[EXERCISES TO COMPLETE]
**A.** From the piece on Chris Watson, copy the words from "Born in Chile" up to and including "Member for Young.".
**B.** In the piece on Chris Watson, at which newspaper did he begin his apprenticeship as a print compositor in 1880?
**C.** Pick up the piece on Chris Watson after its last sentence and keep writing it.

[EXTRACT TO READ]
▽
Portrait of former Prime Minister John Watson by John Longstaff, 1915, 00/0018

John Campbell Longstaff (1862-1941), John Christian (Chris) Watson (detail), 1915, Historic Memorials Collection, Parliament House Art Collection. View full image

Prime Minister, 27 April 1904 to 18 August 1904
Australian Labor Party

Chris Watson (1867-1941) led the world’s first national Labor government,1 though his term lasted only four months. Taking office at 37, he remains Australia’s youngest Prime Minister and the only one not born in Australia or Britain.2

Born in Chile in 1867 to sea-farer Johan Tanck and his wife Martha Minchen, Watson took his stepfather’s surname following his mother’s remarriage in New Zealand. He left school at 10 and in 1880 became an apprentice print compositor at the North Otago Times newspaper. Migrating to Sydney in 1886, he worked as a stable hand at Government House before finding employment as a compositor. In 1889 he married Ada Jane Low.3

Watson became active in the printers’ union, and by 1892 was president of the NSW Trades and Labour Council and chairman of the NSW Labor Party. In 1894, then president of the Australian Labour Federation, he was elected to the NSW Legislative Assembly as the Member for Young.
△
[STORED DATA]
▽
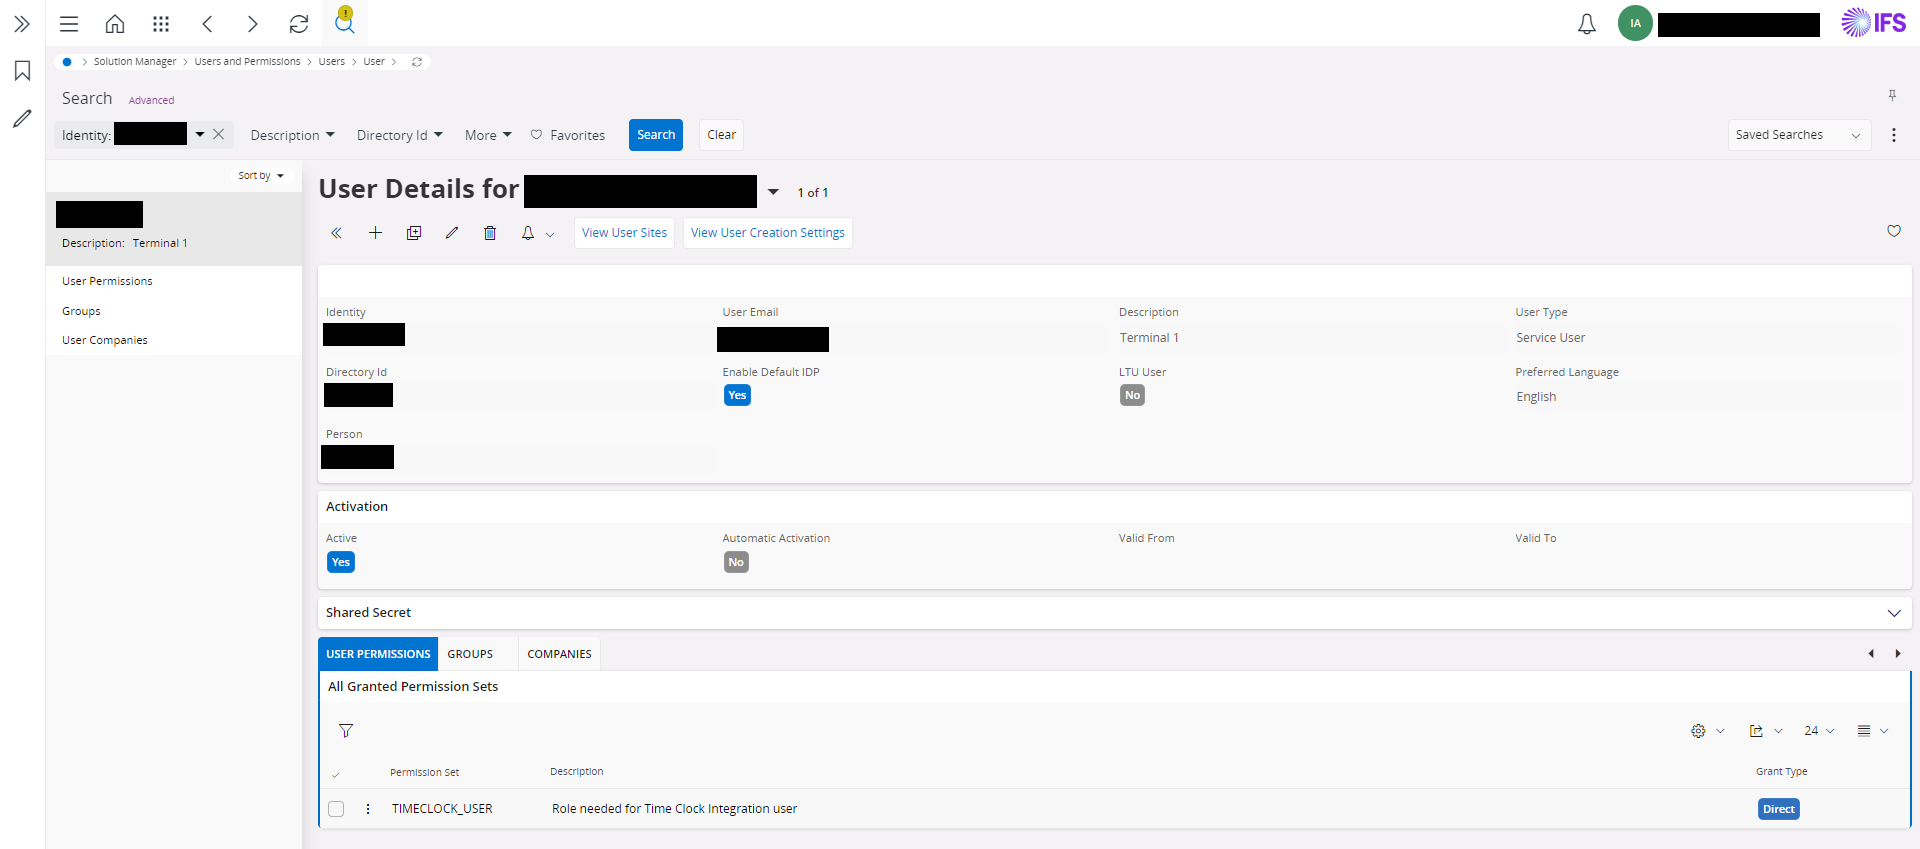Toggle select-all in permission set header

click(x=336, y=773)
△
[REPLIES]
**A.**
Born in Chile in 1867 to sea-farer Johan Tanck and his wife Martha Minchen, Watson took his stepfather’s surname following his mother’s remarriage in New Zealand. He left school at 10 and in 1880 became an apprentice print compositor at the North Otago Times newspaper. Migrating to Sydney in 1886, he worked as a stable hand at Government House before finding employment as a compositor. In 1889 he married Ada Jane Low.3

Watson became active in the printers’ union, and by 1892 was president of the NSW Trades and Labour Council and chairman of the NSW Labor Party. In 1894, then president of the Australian Labour Federation, he was elected to the NSW Legislative Assembly as the Member for Young.

**B.** The North Otago Times

**C.**
At the first federal election, Watson was returned as the Member for Bland, and subsequently became the first leader of the federal parliamentary Labor Party. It was a position of great influence as both main parliamentary groupings, the Protectionists and the Free Traders, needed Labor support to govern. Having withdrawn his support for the Deakin Government over the Conciliation and Arbitration Bill, Watson was invited to form government; the same Bill would bring about the fall of his own ministry only a few months later.

His elevation to Prime Minister represented a rapid rise for him personally and for Labor itself, which had been formed only 13 years earlier. While the progressive press was jubilant, the Watson Government was criticised in the conservative media, with the Daily Telegraph describing it as a ‘curious political freak’.4 Only six Bills were enacted during his term as Prime Minister, five of which were for supply; his true achievement was to demonstrate to the nation that the Labor Party could indeed hold office and govern responsibly.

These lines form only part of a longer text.